Fransa siyaset sınıfının bu konuyu ele almadaki başarısızlığı, birçok gencin, özellikle beyaz olmayanların kendilerini "sistem" ile savaş halinde olduğuna inandırmasının açık bir nedeni. "İç savaş" ve "ayaklanma" terimleriyle konuşan Éric Zemmour gibi aşırı sağcı politikacıların kışkırtıcı tepkisi utanç verici ve tipik olarak ırkçı. Ancak Fransa Cumhurbaşkanı Emmanuel Macron da bu işin içinden çıkamıyor.
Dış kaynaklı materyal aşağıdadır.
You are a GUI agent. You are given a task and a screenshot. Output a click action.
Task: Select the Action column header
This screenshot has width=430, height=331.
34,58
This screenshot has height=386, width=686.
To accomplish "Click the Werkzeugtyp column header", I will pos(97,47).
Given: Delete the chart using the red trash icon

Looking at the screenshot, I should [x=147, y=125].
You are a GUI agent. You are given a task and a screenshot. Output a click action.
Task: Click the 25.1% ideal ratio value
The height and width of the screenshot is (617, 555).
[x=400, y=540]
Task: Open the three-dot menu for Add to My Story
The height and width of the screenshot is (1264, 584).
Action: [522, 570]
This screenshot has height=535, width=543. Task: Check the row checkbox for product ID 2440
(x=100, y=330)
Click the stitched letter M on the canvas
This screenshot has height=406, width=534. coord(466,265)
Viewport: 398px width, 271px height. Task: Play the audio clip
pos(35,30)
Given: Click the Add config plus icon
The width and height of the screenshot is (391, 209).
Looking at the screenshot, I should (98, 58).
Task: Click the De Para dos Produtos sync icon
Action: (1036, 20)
Macron, Paris yanarken Elton John konserinde fotoğraflandı, sorumsuzlukla suçlandı. Kontrolü yeniden ele almak üzere yaptığı “kanun ve düzeni koruma” çağrıları geniş çapta görmezden gelinirken, Nahel’in polis tarafından vurulmasını "mazur görülemez" olarak nitelendirmesi, polis sendikalarını kızdırdı.

Polis liderlerinin genç isyancıları "haşarat" ve "vahşi sürüler" olarak tanımlama konusunda kendilerini haklı hissetmeleri, Fransa'nın "sahipleri" ve "yoksulları" arasındaki tehlikeli ve sürekli genişleyen uçurumun bir göstergesi.

Yoksulluk, getto benzeri banliyö siteleri, işsizlik, sınırlı yaşam şansı ve sosyal yabancılaşma, başta İngiltere olmak üzere birçok gelişmiş ülkede gençlerin karşı karşıya olduğu temel sorunlar. Bu kırılgan adalet sistemine, diğer devlet yapılarında ve genel olarak toplumdaki kronik kurumsal ırkçılık eklendiğinde, kontrolsüz patlamaların meydana gelmesi şaşırtıcı değil. Fransa'da yaşananlar herkes için bir uyarı!


Bu yazı John Lichfield'ın 01 Temmuz 2023 tarihinde The Local’de “Riots could become France's most dangerous crisis in decades” başlığıyla yayınlanan; yine 02 Temmuz 2023’te The Guardian’da “The Observer view on the riots in France: A grim tale of the growing gulf between haves and have-nots” başlığıyla yayınlanan metinlerden hazırlanmıştır. Kısaltılarak hazırlanan metinde editoryal düzenleme yapılmıştır.